RECORDS SHOWN:
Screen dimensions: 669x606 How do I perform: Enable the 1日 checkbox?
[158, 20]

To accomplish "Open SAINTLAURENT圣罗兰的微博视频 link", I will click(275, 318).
--
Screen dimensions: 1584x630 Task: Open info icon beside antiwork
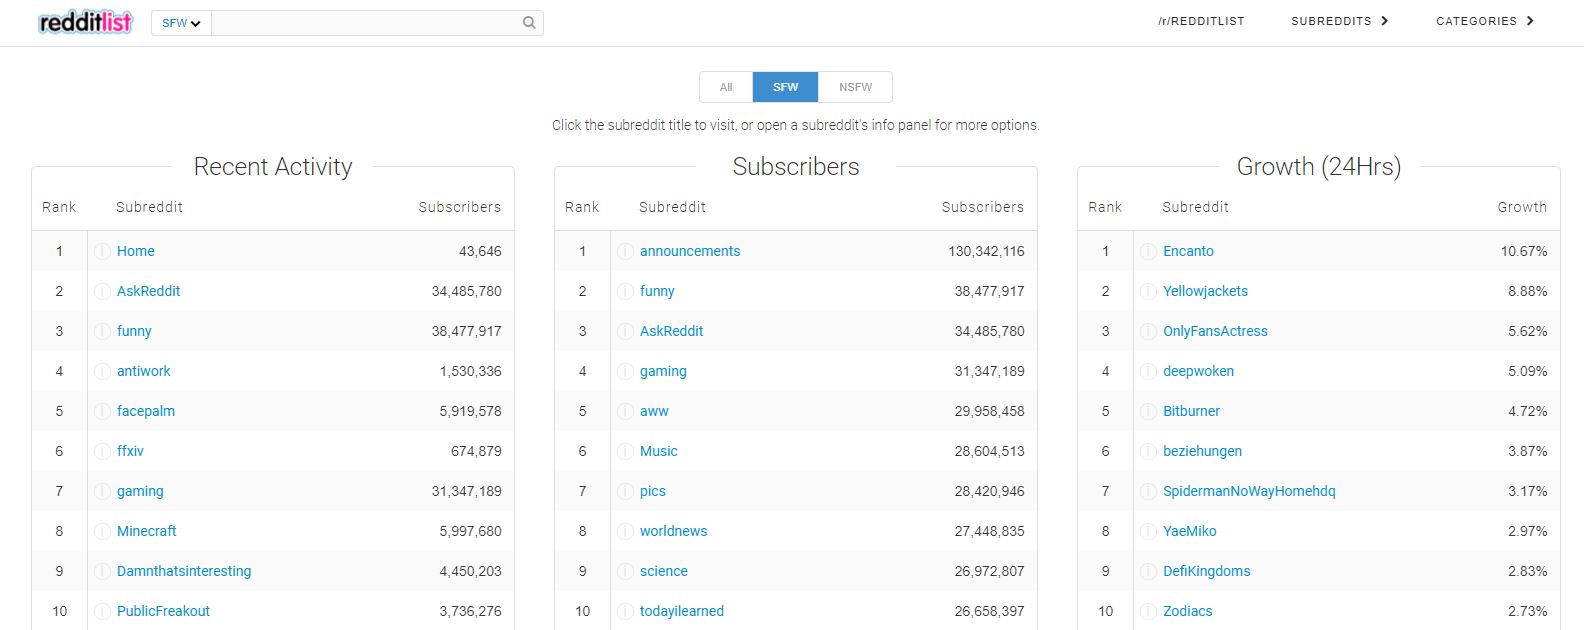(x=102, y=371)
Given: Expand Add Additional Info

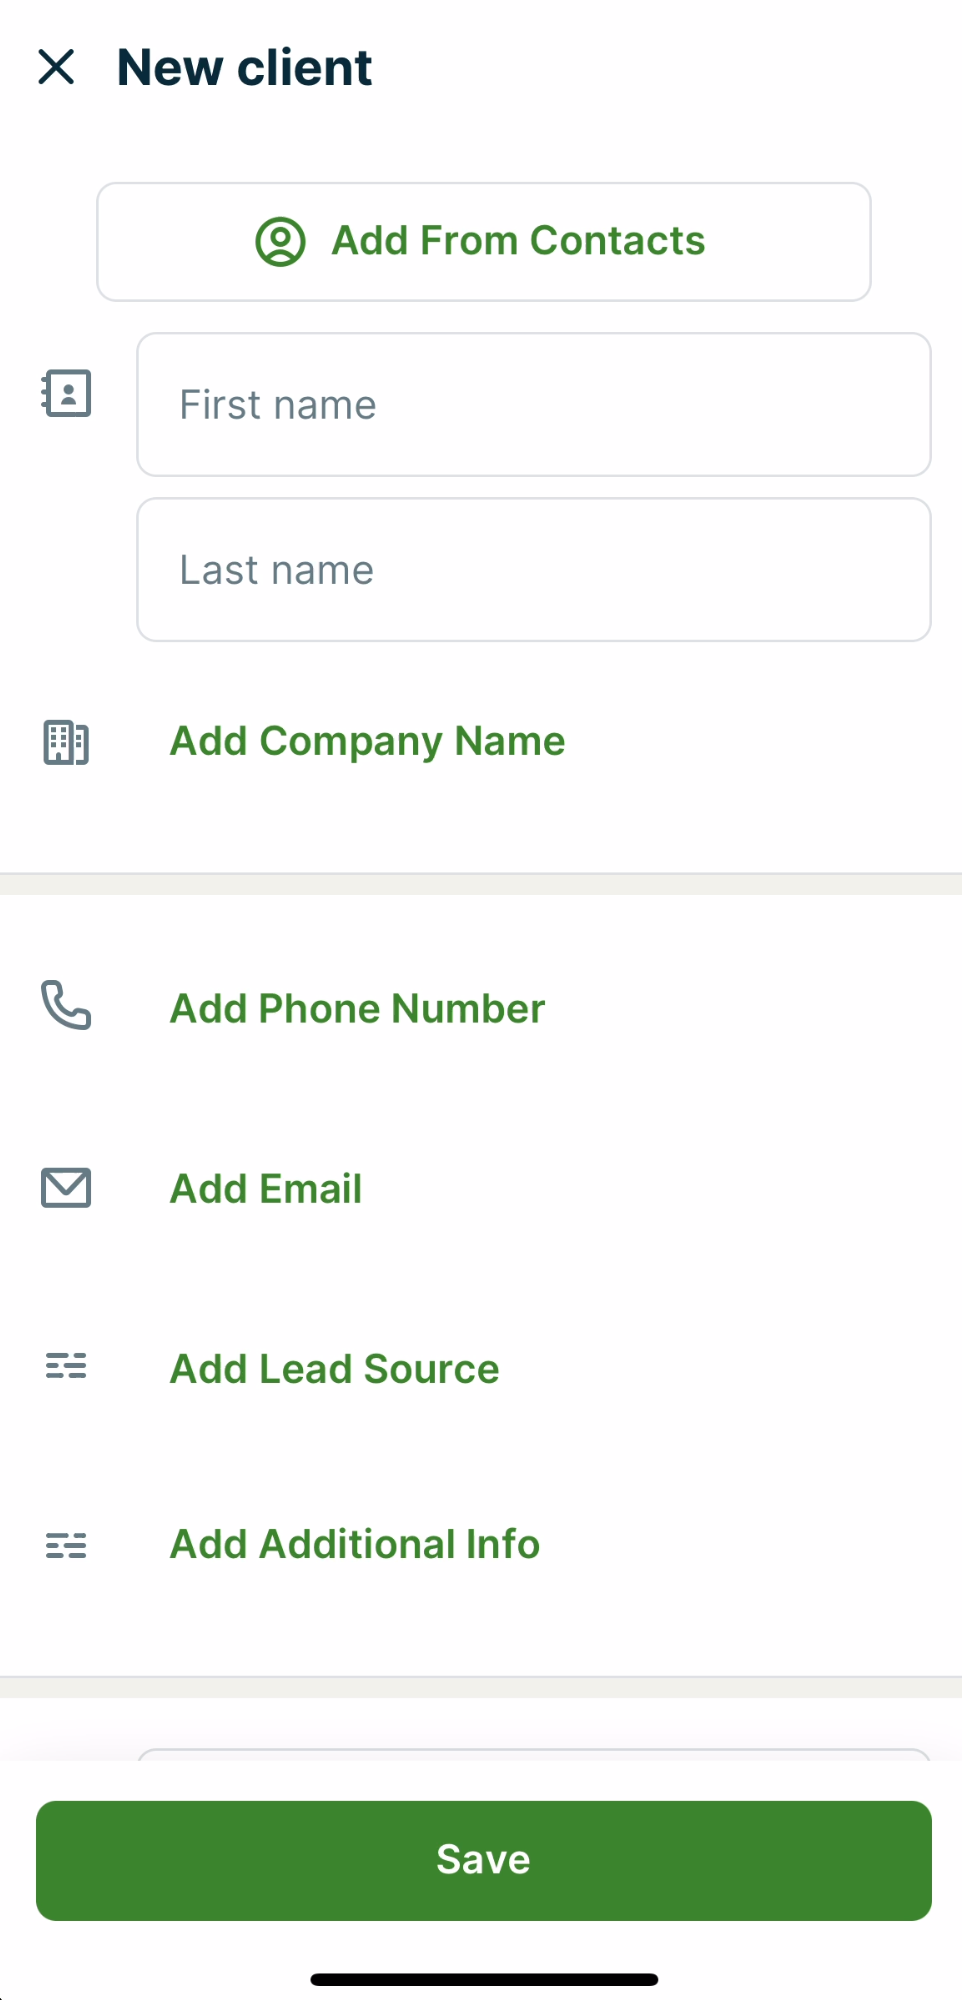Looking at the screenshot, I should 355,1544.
...
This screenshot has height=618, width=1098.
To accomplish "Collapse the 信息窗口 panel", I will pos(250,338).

WHAT IS BEING ASKED: All lines above holding the word "accomplish" make up the answer; copy each one.

WRITTEN ANSWER:
To accomplish "Open SAINTLAURENT圣罗兰的微博视频 link", I will click(275, 318).
To accomplish "Collapse the 信息窗口 panel", I will pos(250,338).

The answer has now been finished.